With Cartagenia Bench, labs can build an internal knowledge base, build variant assessment SOPs, automate report drafting, and access a wide range of community-validated, private and premium content resources, whether for oncology or inherited disease.
Cartagenia's platform also provides deep support for consortia of collaborating labs. Data-sharing has become an essential requirement for the community, and through private and public consortia, users can connect and pool their knowledge on rare diseases and actionable findings.
AB: With regards to overcoming the issues associated with genetics research, how much is this about providing the right tools and how much is it about improving education?
HV: There are fundamental challenges associated with human genetics and cancer genetics research such as sample availability and quality, tumour heterogeneity, cost efficiencies, time-to-results and data analysis and interpretation. Clinical researchers require high quality, precision genomics solutions that enable them to overcome these challenges and obtain accurate and meaningful results. Agilent is committed to providing such solutions as evidenced by our recent product introductions such as the GenetiSure PreScreen microarray for analysis of single cells in embryos by comparative genomics hybridization (CGH), OneSeq target enrichment assay that detects genome-wide CNVs, LOH and mutations in a single reaction, HaloPlexHS target enrichment system that identifies very low allele frequency variants in cancer samples and Cartagenia Bench, a clinical-grade data interpretation support software (refer to Qn 2 for more details on Cartagenia Bench).
To realize the promise of precision medicine, it is important to couple the availability of high sensitivity, high accuracy genomics solutions with education and collaboration. Agilent partners closely with our customers to educate others on a variety of topics including:
To realize the promise of precision medicine, it is important to couple the availability of high sensitivity, high accuracy genomics solutions with education and collaboration. Agilent partners closely with our customers to educate others on a variety of topics including:
- Sharing best practices and experiences in overcoming common challenges
- The utility of combining multiple technologies like microarrays, NGS and FISH to orthogonally cross-validate identified disease-associated variants and to obtain a more comprehensive view of disease
- The potential utility of molecular technologies for cancer diagnostics and how they can be implemented through easy-to-use workflow solutions
AB: Do you believe that we are now nearing a stage where major breakthroughs will become commonplace?

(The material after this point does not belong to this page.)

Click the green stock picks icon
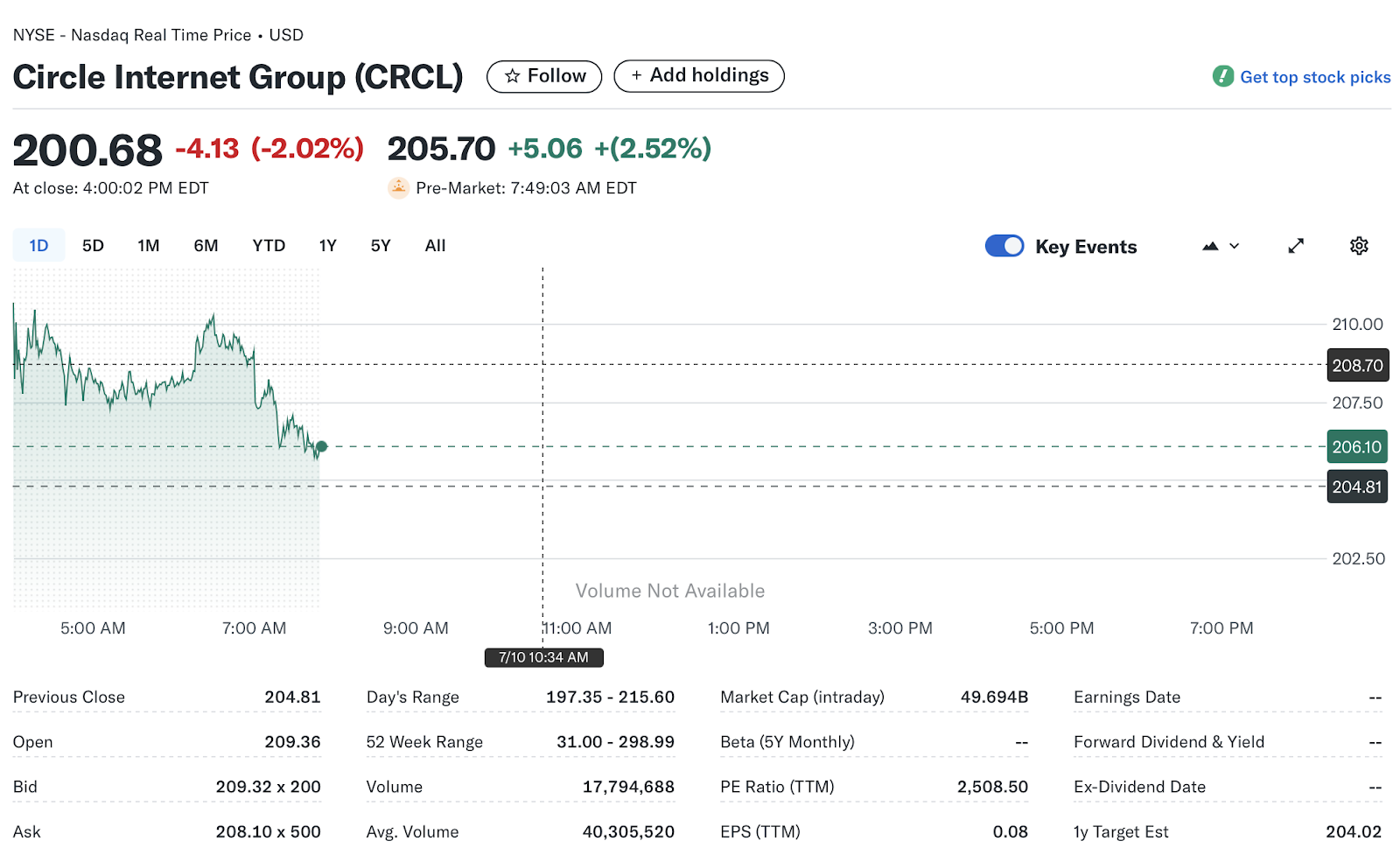Viewport: 1400px width, 862px height. tap(1222, 76)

The post-genomic era is an exciting time and advances in genetics research have been greatly accelerated by next generation sequencing. For example, whole exome sequencing using Agilent’s SureSelect Human All Exon kits have helped genetic researchers identify the causal genes for over 50 Mendelian disorders and many more complex disorders since it was launched 5 years ago.
We expect to see more disease-associated biomarkers and gene targets being robustly identified using precision genomics technologies like microarrays and NGS and their application in tests and treatments for personalizing care.
Herman Verrelst was speaking to Ashley Board, Managing Editor at Technology Networks.